How to use this book: I would use this book to teach awareness about disabilities, especially since in the beginning, the blind man is tending to his plentiful garden, something impressive for anyone despite ability level. It can also be used to discuss Africa, African folk tales, and adaptations, given that it is adapted from am African folk tale. It could be used to teach sharing, to talk about pictures matching words (they match perfectly in this book), to show community/friendship, and to teach about stealing.
Stages of Social Justice Education:
Self-love and acceptance- It can be used in a culture study unit, and students can learn to appreciate African culture if it is their own. It can also be used in a folktale unit with various folktales from the students’ own backgrounds.
Respect for others- Students can learn to respect people with disabilities and see them as able, functioning individuals.
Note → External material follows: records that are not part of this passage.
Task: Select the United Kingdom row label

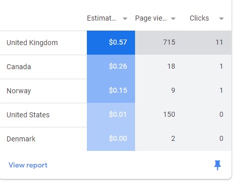Action: click(x=32, y=43)
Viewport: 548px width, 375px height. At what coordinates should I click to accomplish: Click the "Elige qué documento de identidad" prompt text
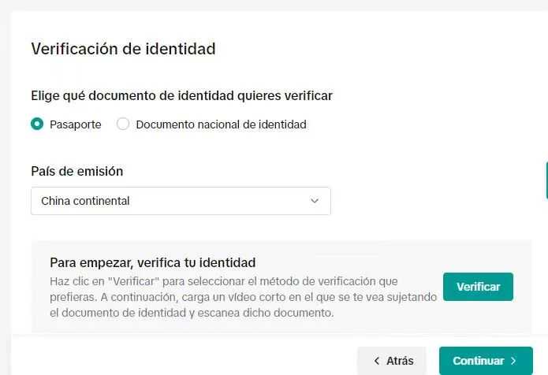(x=181, y=95)
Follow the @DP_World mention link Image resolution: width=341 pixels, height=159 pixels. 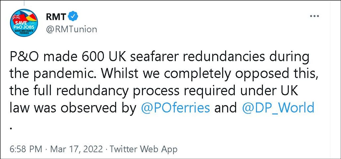[278, 108]
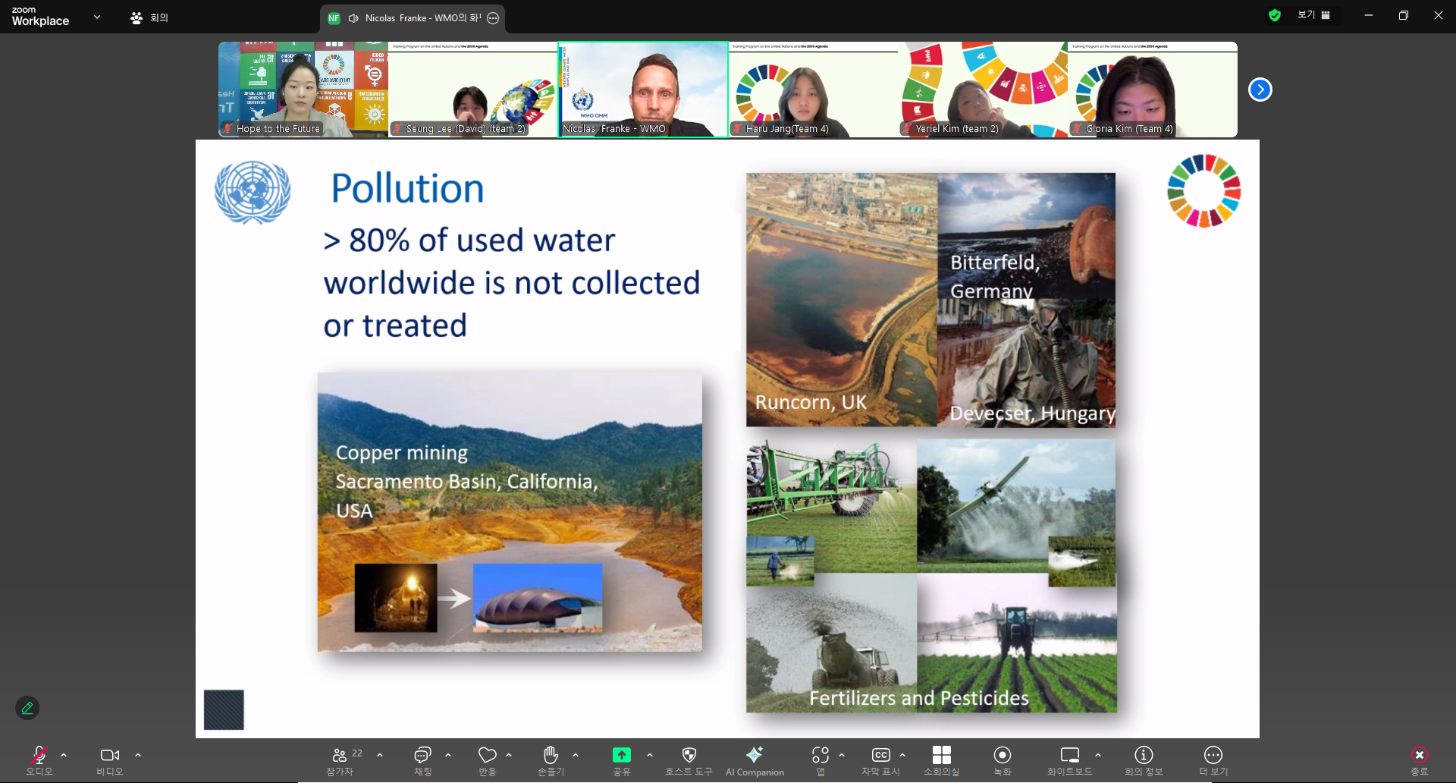Open the Meeting tab at top
Image resolution: width=1456 pixels, height=783 pixels.
(x=149, y=17)
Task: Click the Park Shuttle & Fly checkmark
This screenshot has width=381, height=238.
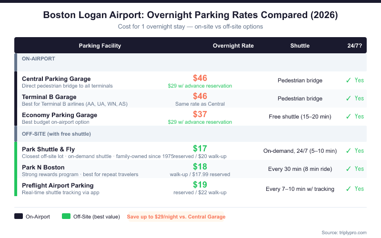Action: pos(348,151)
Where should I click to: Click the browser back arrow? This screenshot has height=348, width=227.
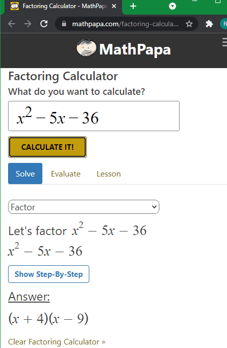12,24
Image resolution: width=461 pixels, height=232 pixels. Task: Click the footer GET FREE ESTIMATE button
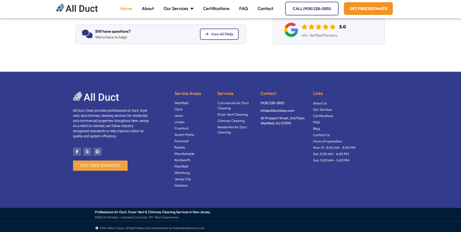point(100,166)
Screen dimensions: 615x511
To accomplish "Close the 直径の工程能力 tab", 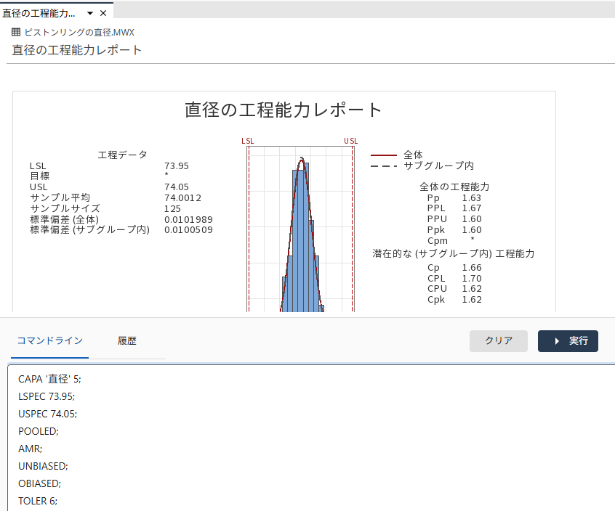I will click(x=103, y=12).
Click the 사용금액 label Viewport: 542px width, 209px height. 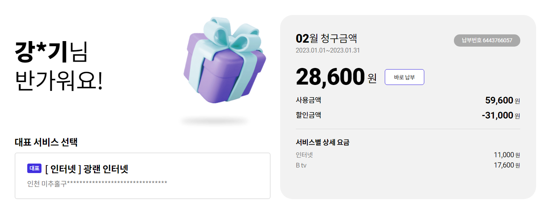point(308,100)
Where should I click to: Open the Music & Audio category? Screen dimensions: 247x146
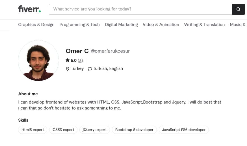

Students can do a character comparison between the traveler and the blind man, and see that both of them were valuable, and in this story, the blind man even more so.
Exploring issues of Social Justice- Students can use this book as a springboard for looking at perceptions of people with disabilities. We can use this book in comparison with others that only feature people with disabilities as peripheral characters, or only display characters in wheelchairs. They can look at the new MTV Show “How’s Your News?” and talk about how people react to interviews with people with disabilities.
Social Movements & Social Change- Students can learn about different social action organizations that exist in New York City and throughout the world, including Camp Jabberwocky, an outdoors summer camp for children with disabilities and the Special Olympics. This can help them understand that charities run by able-bodied individuals are not the only thing available to people with disabilities, and that there are many organizations run by people with disabilities trying to affect change. The Americans with Disabilities Act of 1996 can also be discussed here.
Taking Social Action- Students can do a classroom library investigation and look at the way people with disabilities are portrayed in classroom books. This can be extended to the school library. Students can write letters, organize petitions, and raise awareness of stereotypes about disabilities that are being perpetrated in which texts. The students can also check if the local libraries or book stores have them, and can write a letter or send the petition to the owners/library director as well.